Are you a wake and put on a pot of coffee kind of person? Think about it - hopefully, you’ve just slept for around 7 hours; why do you need coffee before you can string a sentence together? What’s not going right about your sleep? Do you have brain fog, or did you drink too much? You’re running on caffeine rather than dealing with the underlying reason as to why you’re not rested as you wake up.
I know some rely on coffee to stimulate morning bowel movement, but why do you need that stimulation? What is your diet missing that the peristalsis or muscle action of your intestines can’t move the stool along?
As well as, according to experts, drinking coffee on an empty stomach right after waking up can interfere with your cortisol levels and leave you feeling even more tired, stressed and anxious later in the day. And, unless you’re having black coffee, you’re dehydrating your body more too.
There’s a flow to your body, both from the circadian rhythm and your blood sugar levels, which ideally rise after you eat and lower as your last meal is digested.

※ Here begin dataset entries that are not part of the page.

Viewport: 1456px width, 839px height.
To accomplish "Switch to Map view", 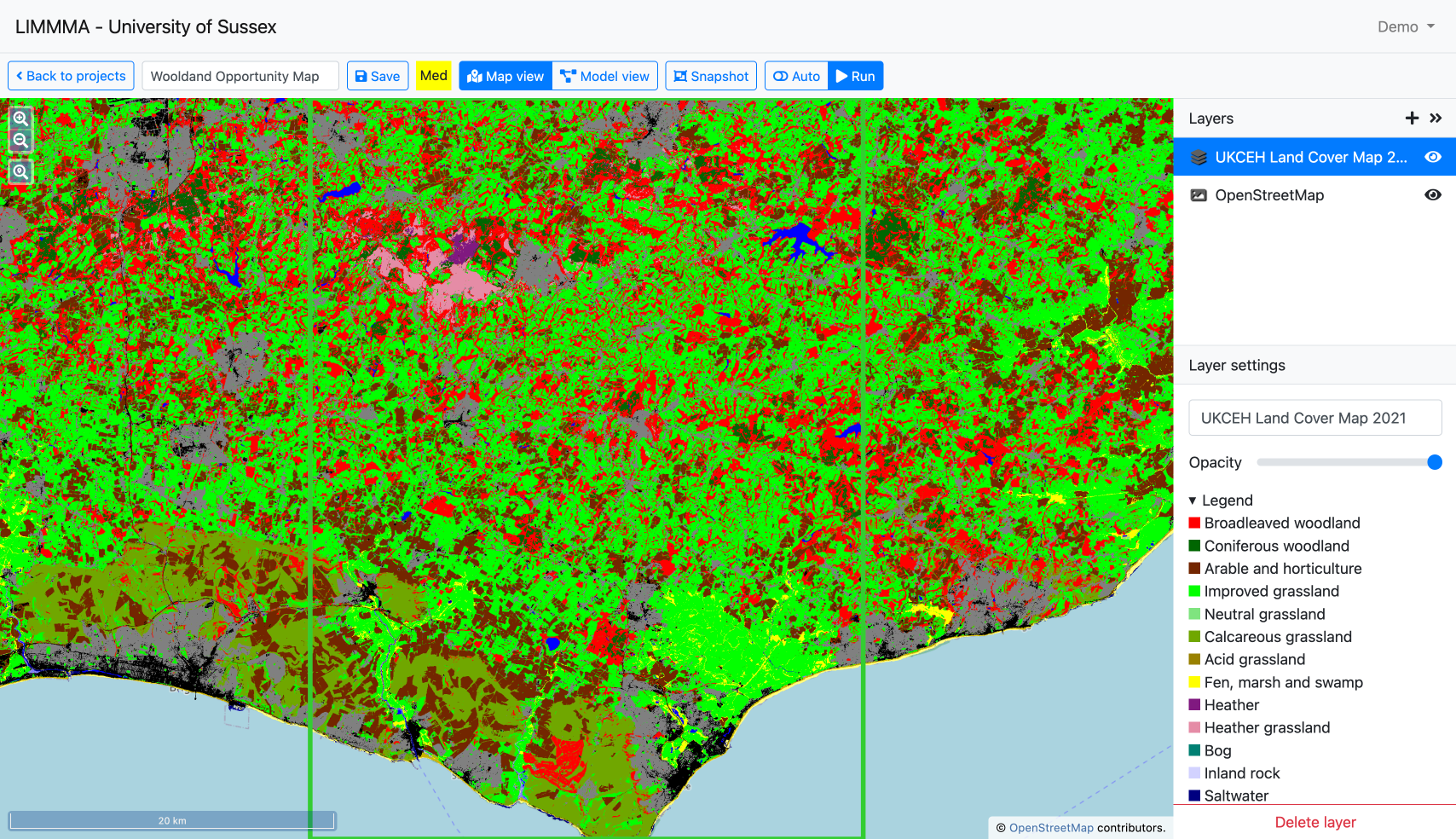I will (506, 76).
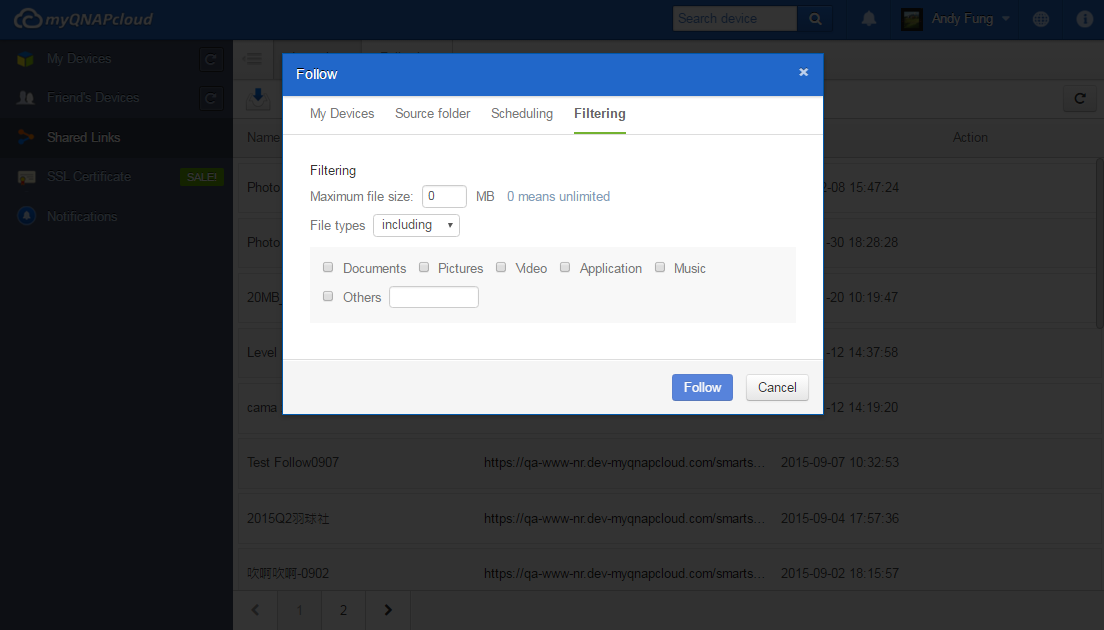This screenshot has height=630, width=1104.
Task: Click the vertical scrollbar of the list
Action: (x=1099, y=240)
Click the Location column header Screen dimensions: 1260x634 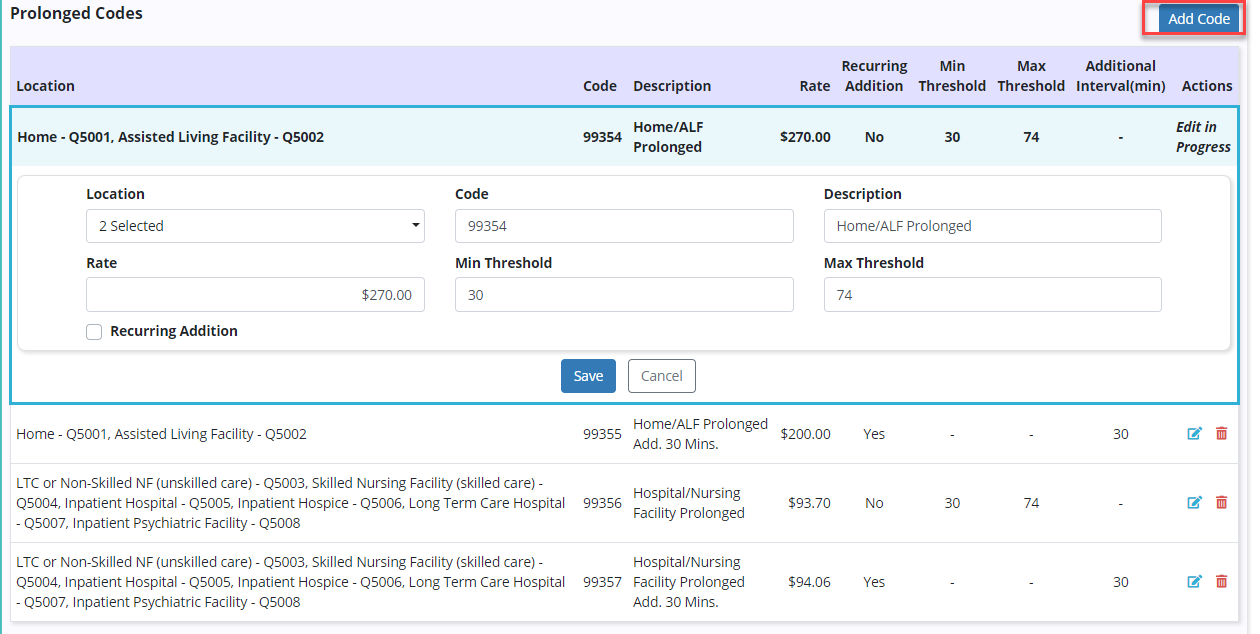coord(46,86)
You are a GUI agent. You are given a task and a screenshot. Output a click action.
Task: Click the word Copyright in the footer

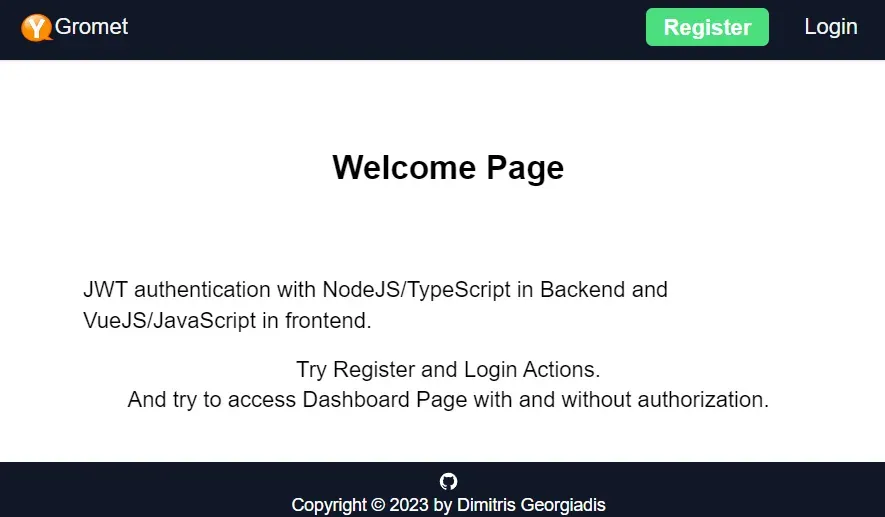(x=329, y=505)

I’m not talking roller coaster ride here, which is what coffee can do to you as you start the day. And yes, as you hit that peak of alertness, awake, and productivity, know that a crash is on its way not long after.
The ideal time for coffee is mid-morning from about 9:30 am onwards, depending on what time you get up. There’s a hormonal rhythm to understand, and as you wake, your cortisol levels are high, and your coffee sends that higher. Excess cortisol can hinder your normal sleep mechanism and sleep quality. As I said, it’s a cycle of ups and downs, and you want to do what it takes to keep those highs and lows like a rollercoaster for kids, not the Leviathan at Wonderland!
I just did a podcast episode 143, all about blood sugar balance - an episode that came out this week. Also, episode 58 was dedicated to coffee and how to use it as a functional food.
Note: Coffee signals your stomach to release gastrin or gastric acid thatkicks off a wave of peristalsis contractions that moves food and liquid through the intestines.